二三四(わたし)が大学卒業後東京に出てきて、のり巻きの具として見て食べた時の新鮮さ、かんぴょうそのものの作り方を知ったたときの驚き。どちらも「ぐいぐいみっ」そっくりだったことも。
そう、「ぐいぐいみっ」はかんぴょうによく似ている。白くて長い紐状の外見もそうだし、食べ方も。
「ぐいぐいみっ」を戻すには常温の水に数時間漬けておく。これはかんぴょうより簡単かもしれない。戻したら、食べやすい長さに切る。あとは味付けにした煮物に入れることが多い。というか、これ以外の食べ方を思いつかない。たいていは、イモ類や根菜、厚揚げ、結び昆布などとともに煮しめにする。大根として入れるより味が濃く、煮崩れもせず、季節を問わない点が使いやすい。
一方かんぴょうは、単独で煮て甘辛く味付けし、のり巻きにすることが多いのではないだろうか。二三四がそれ以外の使い方を知らないだけかもしれないが。いずれにしても、戻して煮つける点は同じだ。

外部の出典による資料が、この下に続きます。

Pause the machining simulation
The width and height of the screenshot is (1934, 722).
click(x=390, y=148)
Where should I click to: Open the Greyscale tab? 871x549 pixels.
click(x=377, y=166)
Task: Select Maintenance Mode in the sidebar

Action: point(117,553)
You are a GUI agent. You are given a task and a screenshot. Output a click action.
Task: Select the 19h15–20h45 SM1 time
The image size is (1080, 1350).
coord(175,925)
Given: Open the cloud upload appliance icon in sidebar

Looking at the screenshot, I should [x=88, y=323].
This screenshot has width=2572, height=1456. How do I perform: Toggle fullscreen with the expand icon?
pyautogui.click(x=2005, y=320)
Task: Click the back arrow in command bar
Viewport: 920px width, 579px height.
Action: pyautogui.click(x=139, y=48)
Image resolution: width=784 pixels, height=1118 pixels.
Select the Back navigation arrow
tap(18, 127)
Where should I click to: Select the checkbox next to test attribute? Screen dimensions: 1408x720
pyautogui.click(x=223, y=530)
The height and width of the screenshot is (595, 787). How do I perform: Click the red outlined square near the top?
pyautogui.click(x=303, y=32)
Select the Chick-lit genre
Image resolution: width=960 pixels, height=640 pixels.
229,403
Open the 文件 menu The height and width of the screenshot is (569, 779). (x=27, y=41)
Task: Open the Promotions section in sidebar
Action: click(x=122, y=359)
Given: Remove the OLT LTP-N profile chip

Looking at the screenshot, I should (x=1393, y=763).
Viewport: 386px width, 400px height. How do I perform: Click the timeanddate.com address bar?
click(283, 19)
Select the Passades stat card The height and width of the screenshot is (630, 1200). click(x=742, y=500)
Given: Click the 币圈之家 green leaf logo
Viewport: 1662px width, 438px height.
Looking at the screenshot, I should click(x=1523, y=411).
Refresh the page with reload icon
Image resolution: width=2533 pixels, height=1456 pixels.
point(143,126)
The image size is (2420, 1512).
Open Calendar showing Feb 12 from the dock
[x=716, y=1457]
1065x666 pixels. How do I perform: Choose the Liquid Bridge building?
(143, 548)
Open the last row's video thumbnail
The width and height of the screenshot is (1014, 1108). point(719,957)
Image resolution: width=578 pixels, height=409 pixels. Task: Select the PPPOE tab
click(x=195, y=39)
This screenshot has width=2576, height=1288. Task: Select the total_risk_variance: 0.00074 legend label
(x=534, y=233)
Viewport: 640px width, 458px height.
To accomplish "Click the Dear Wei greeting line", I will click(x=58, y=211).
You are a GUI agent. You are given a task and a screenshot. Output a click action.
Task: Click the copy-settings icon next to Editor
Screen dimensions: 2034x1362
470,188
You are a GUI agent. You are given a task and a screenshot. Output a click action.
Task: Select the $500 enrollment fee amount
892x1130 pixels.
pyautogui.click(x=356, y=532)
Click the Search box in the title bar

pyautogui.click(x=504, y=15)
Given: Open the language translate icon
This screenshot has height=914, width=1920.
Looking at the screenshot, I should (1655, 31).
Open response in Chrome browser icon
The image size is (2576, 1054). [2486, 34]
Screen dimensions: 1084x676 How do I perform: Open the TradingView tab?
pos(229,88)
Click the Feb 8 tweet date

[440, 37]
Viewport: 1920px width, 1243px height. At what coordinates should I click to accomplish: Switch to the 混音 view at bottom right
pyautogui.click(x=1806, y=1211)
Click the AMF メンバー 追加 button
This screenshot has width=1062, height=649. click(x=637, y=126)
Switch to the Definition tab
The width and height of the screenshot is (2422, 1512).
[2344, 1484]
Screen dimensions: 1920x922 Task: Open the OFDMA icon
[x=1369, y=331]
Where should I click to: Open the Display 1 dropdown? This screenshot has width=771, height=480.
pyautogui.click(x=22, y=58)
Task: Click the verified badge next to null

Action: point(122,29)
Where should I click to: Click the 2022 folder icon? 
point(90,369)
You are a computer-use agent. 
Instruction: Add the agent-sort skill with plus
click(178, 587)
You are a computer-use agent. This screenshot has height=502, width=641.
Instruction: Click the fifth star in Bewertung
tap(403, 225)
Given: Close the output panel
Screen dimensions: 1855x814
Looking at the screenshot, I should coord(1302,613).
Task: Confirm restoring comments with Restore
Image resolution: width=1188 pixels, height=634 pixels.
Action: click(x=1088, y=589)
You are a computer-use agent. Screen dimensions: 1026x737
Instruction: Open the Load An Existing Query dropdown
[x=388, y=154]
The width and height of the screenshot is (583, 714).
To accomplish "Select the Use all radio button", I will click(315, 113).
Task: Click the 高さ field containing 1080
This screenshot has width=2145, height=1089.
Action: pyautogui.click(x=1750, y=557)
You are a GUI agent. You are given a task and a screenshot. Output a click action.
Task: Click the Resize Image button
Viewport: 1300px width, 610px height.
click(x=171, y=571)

「ぐいぐいみっ」は切り干し大根に似ているが明確に異なる。なにより独特の甘みは、桜島大根ならではだろう。二三四にとっては郷愁を誘う味だ。 ちなみに「ぐいぐいみっ」をインターネットの鹿児島弁辞典で探してもみつからない。やはりミヨ子たちの地域だけの呼び方だったのかもしれない。